= YOUR TASKS =
(a) Copy the passage from the wire-tension solution exactly, starting at "We have a metal" and ending at "end and is rotating in a horizontal circle.".
(b) Pull out every line of the records that contains the string "screenshot", matching case exactly.

= SELECTED PASSAGE =
A metal wire of length 0.5 m and cross-sectional area $$10^{-4}$$ m$$^2$$ has breaking stress $$5 \times 10^8$$ N m$$^{-2}$$. A block of 10 kg is attached at one end of the string and is rotating in a horizontal circle. The maximum linear velocity of block will be _____ m s$$^{-1}$$

We have a metal wire of length $$L = 0.5$$ m, cross-sectional area $$A = 10^{-4}$$ m$$^2$$, and breaking stress $$\sigma = 5 \times 10^8$$ N/m$$^2$$. A block of mass $$m = 10$$ kg is attached at one end and is rotating in a horizontal circle.

The maximum tension the wire can withstand before breaking is $$T_{\max} = \sigma \times A = 5 \times 10^8 \times 10^{-4} = 5 \times 10^4$$ N.

For circular motion, the tension provides the centripetal force: $$T = \frac{mv^2}{L}$$. At the maximum velocity, $$T_{\max} = \frac{mv_{\max}^2}{L}$$.

Solving for $$v_{\max}$$: $$v_{\max}^2 = \frac{T_{\max} \cdot L}{m} = \frac{5 \times 10^4 \times 0.5}{10} = \frac{2.5 \times 10^4}{10} = 2500$$

Hence $$v_{\max} = \sqrt{2500} = 50$$ m/s.

Hence, the correct answer is 50.

= RECORDS FOR THIS TASK =
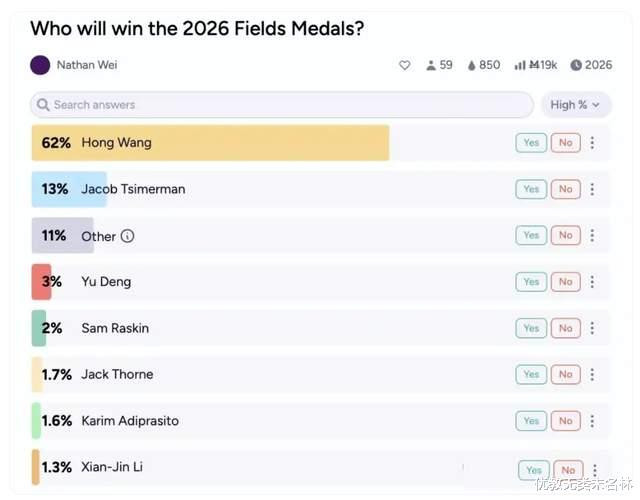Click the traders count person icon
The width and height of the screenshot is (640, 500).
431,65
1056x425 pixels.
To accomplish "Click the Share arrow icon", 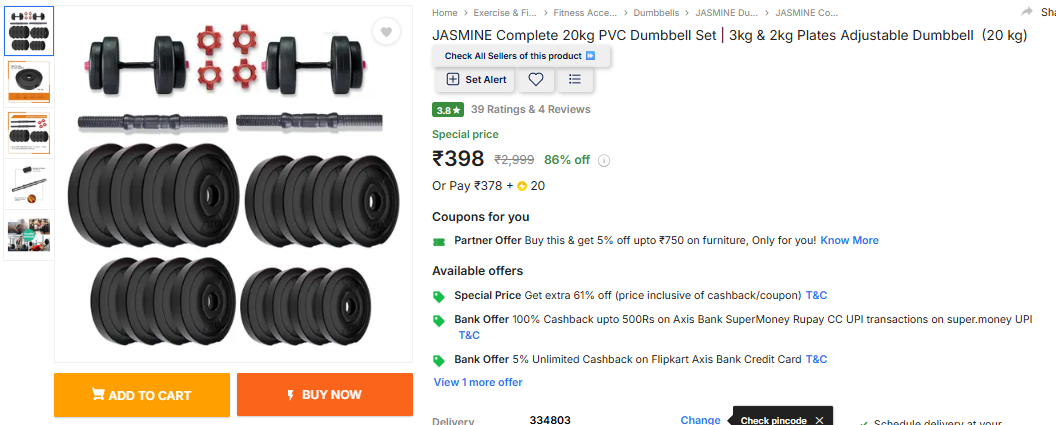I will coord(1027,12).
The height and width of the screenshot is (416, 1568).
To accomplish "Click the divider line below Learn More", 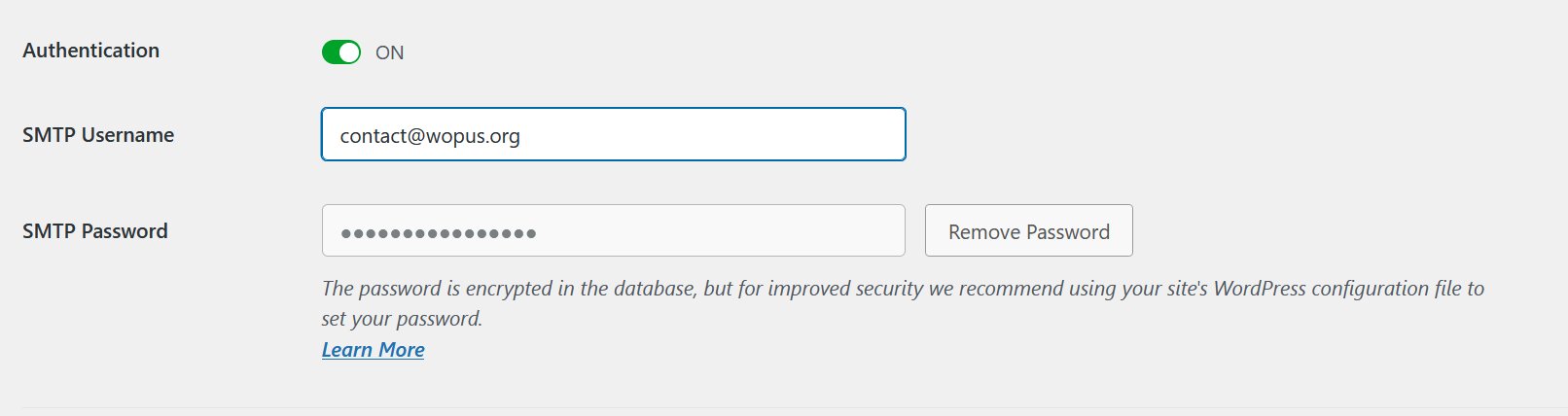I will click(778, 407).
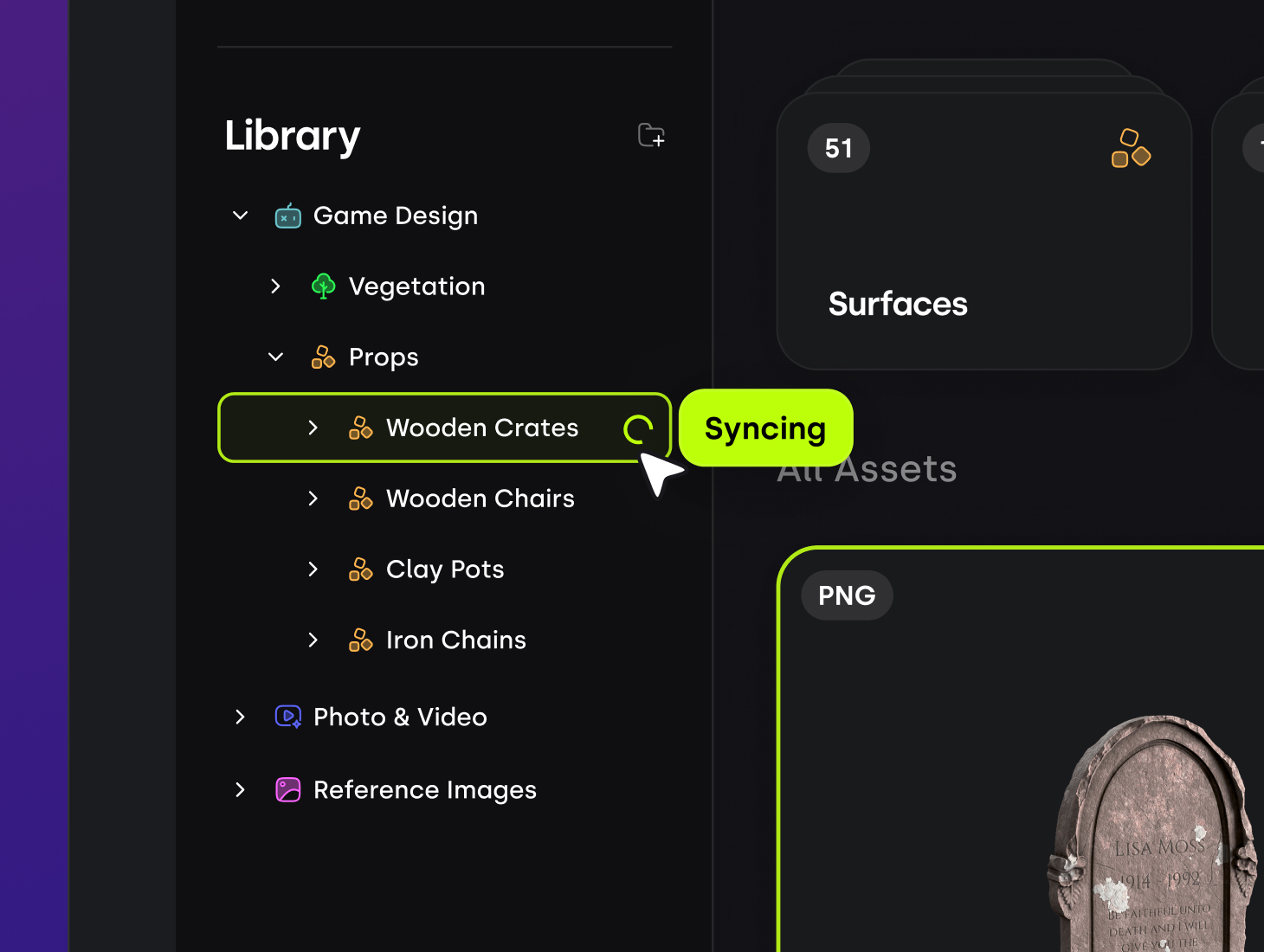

= FULL SOLUTIONS =
(a)
We have a metal wire of length $$L = 0.5$$ m, cross-sectional area $$A = 10^{-4}$$ m$$^2$$, and breaking stress $$\sigma = 5 \times 10^8$$ N/m$$^2$$. A block of mass $$m = 10$$ kg is attached at one end and is rotating in a horizontal circle.

(b)
The width and height of the screenshot is (640, 500).
The height and width of the screenshot is (416, 1568).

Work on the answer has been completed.